Scott Weingart, while agreeing with the premise that we should be cautious with fluids in sepsis argues against several points including but not limited to:

  • Much of the data was in reference to “fluid balance” and this does not equal “fluid administration”.
  • He explains that most of the data cited by Marik showed non-causal associations or referred to animal studies, including data associating fluids, ANP and BNP with worse outcomes.
  • In the key FEAST study showing causal association of fluid bolus with mortality, he suggested this may be due to the high chloride content of the administered fluid rather than the fluid volume itself (discussed below).

 

The FEAST Study deserves its own page to examine so I’ve discussed it here in detail. However a brief summary is that it showed in febrile kids in Africa with sepsis a 20ml/kg fluid bolus increased mortality compared with just giving maintenance fluid. It was a landmark study performed with high quality in difficult conditions and must inform our current practice.
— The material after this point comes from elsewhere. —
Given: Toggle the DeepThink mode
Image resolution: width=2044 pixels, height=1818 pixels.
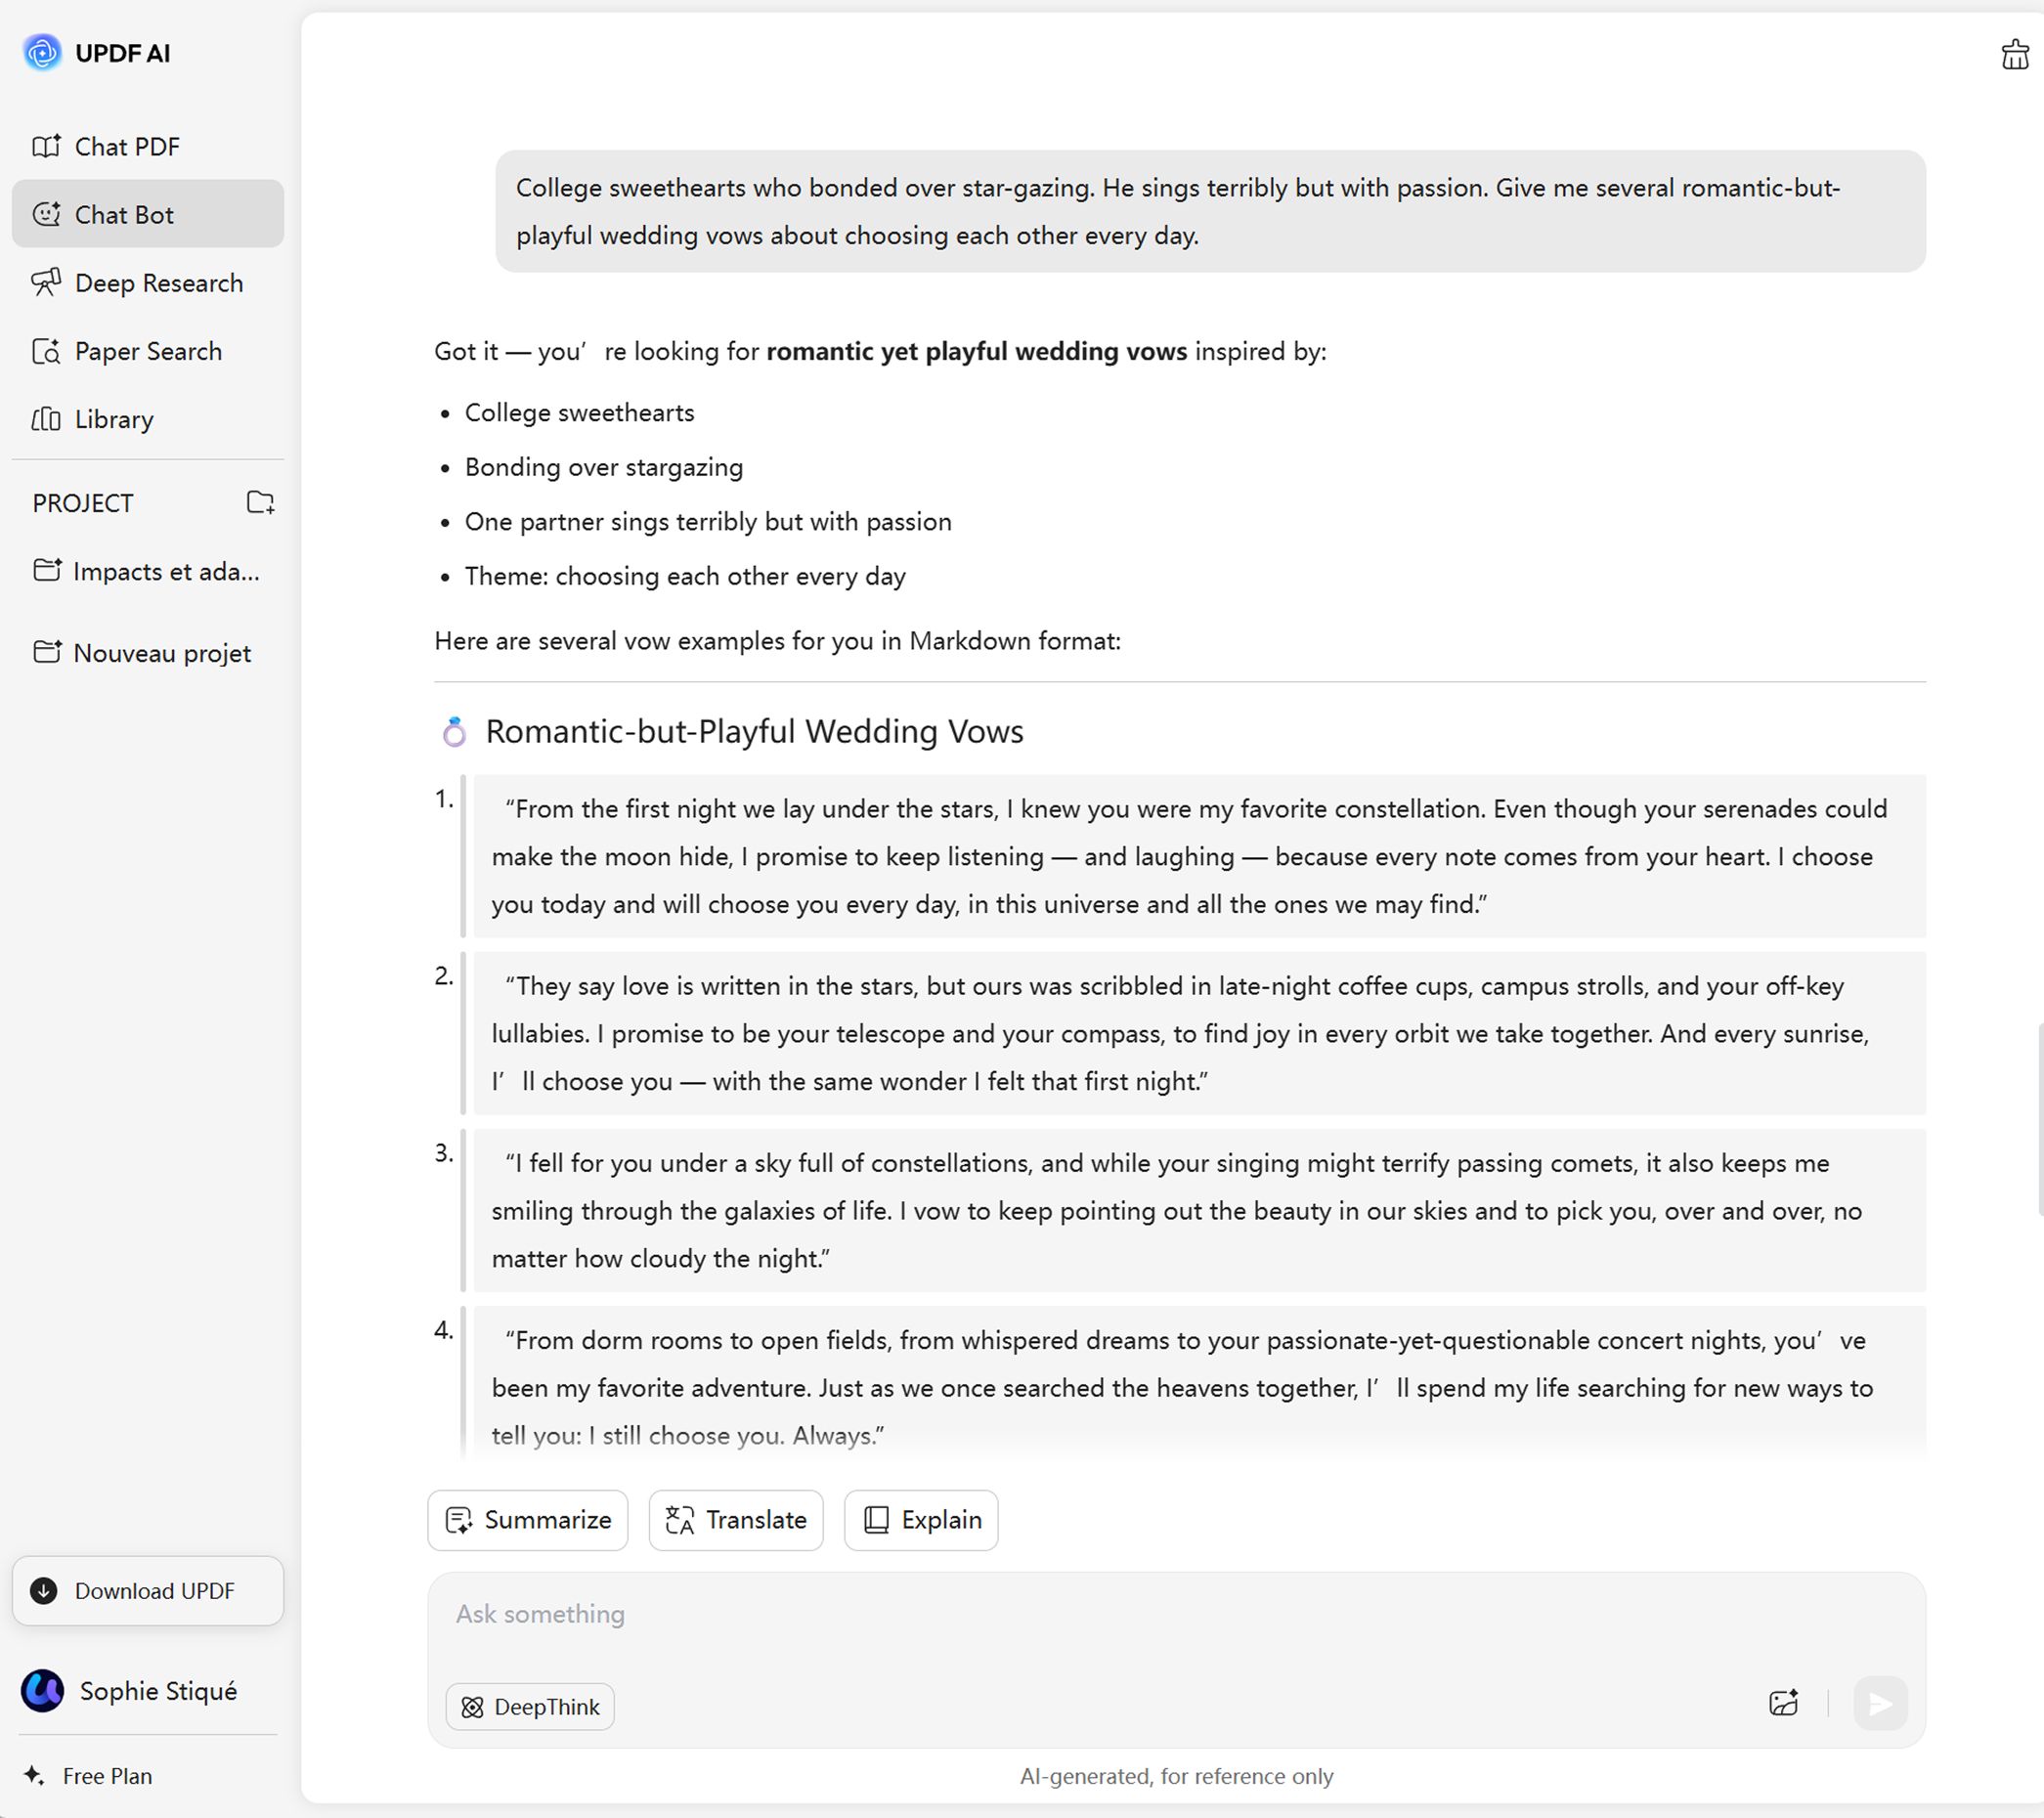Looking at the screenshot, I should coord(530,1706).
Many of the criticisms of the original study have since been debunked by the recently released additional analysis by the authors and the associated analysis by Myburgh and Finfer.

 

In summary there seems to be a controversial paradigm shift away from our fluid liberal approach to sepsis management where we tend to resuscitate patients to short term haemodynamic parameters such as blood pressure, as long as they are fluid tolerant, towards a more cautious approach giving smaller volumes at slower rates to those who we predict to be fluid responsive based on cardiac output. There is an absence of high quality evidence supporting our aggressive approach to fluid resuscitation in sepsis and the emerging evidence questions this approach. Our focus on short term haemodynamics may be misguided as despite improvements with fluid therapy this does not necessarily correlate with the patient’s outcome and may possibly adversely affect it.

In short, we should extend the same due care and consideration when administering IV fluids as we do when we administer any other medication.